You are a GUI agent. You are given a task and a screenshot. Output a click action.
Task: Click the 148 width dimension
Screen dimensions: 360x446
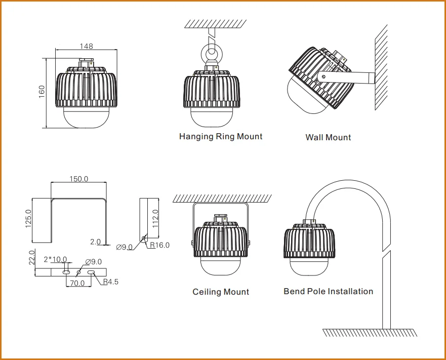86,46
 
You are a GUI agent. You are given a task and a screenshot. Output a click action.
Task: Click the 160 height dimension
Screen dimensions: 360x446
42,91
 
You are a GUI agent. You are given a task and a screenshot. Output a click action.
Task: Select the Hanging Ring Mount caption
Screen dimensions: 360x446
221,136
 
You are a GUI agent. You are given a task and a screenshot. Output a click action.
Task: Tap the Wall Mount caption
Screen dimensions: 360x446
328,137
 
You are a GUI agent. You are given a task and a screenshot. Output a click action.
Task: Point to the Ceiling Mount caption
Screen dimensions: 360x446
221,292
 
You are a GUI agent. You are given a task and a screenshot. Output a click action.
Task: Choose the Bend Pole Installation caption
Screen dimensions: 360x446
328,291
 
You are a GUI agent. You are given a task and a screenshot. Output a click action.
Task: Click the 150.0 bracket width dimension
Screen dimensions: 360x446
78,179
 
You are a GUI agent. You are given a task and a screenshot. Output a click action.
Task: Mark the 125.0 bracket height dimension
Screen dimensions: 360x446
28,219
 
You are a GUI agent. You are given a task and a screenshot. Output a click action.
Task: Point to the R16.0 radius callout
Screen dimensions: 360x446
159,246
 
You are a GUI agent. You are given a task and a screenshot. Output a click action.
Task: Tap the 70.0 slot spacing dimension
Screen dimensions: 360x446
77,283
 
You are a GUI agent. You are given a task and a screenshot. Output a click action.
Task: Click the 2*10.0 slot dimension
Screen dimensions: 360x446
55,259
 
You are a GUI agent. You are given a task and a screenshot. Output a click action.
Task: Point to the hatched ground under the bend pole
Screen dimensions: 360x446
370,333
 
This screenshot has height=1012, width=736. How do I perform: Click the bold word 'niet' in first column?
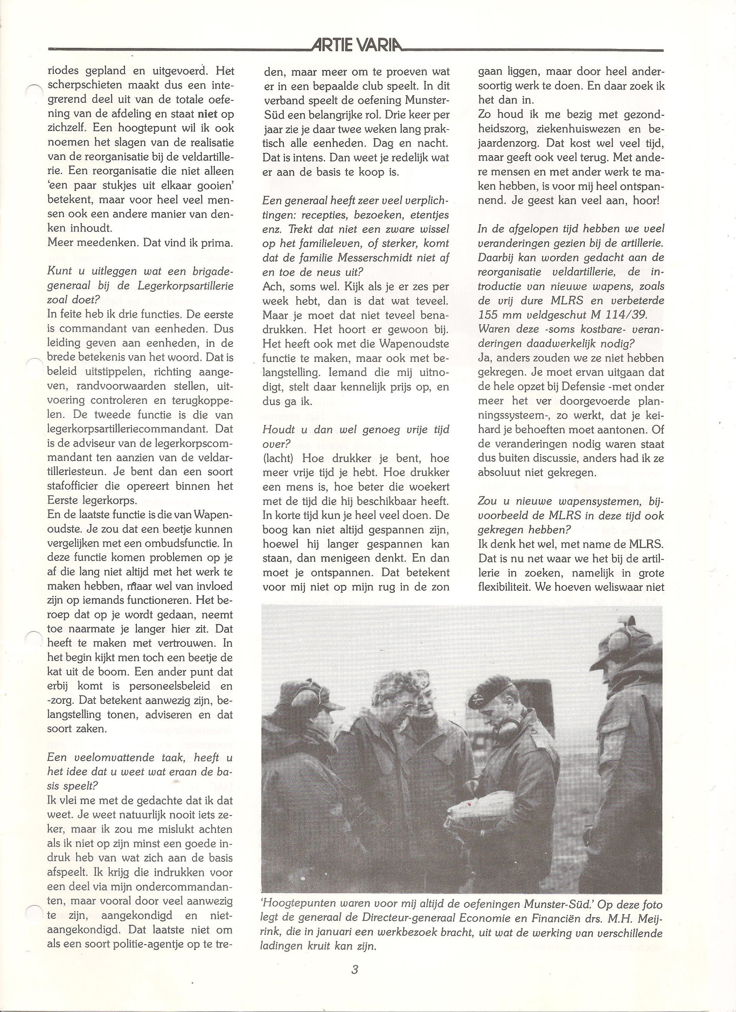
------------
GIVEN PROBLEM: Find each line in the records above that contains the string "width", and copy every such line in full.

CORRECT ANSWER:
Task: Click the 148 width dimension
Task: Click the 150.0 bracket width dimension
This screenshot has height=1012, width=736. How do I perform: Click the bold word 'niet' in first column?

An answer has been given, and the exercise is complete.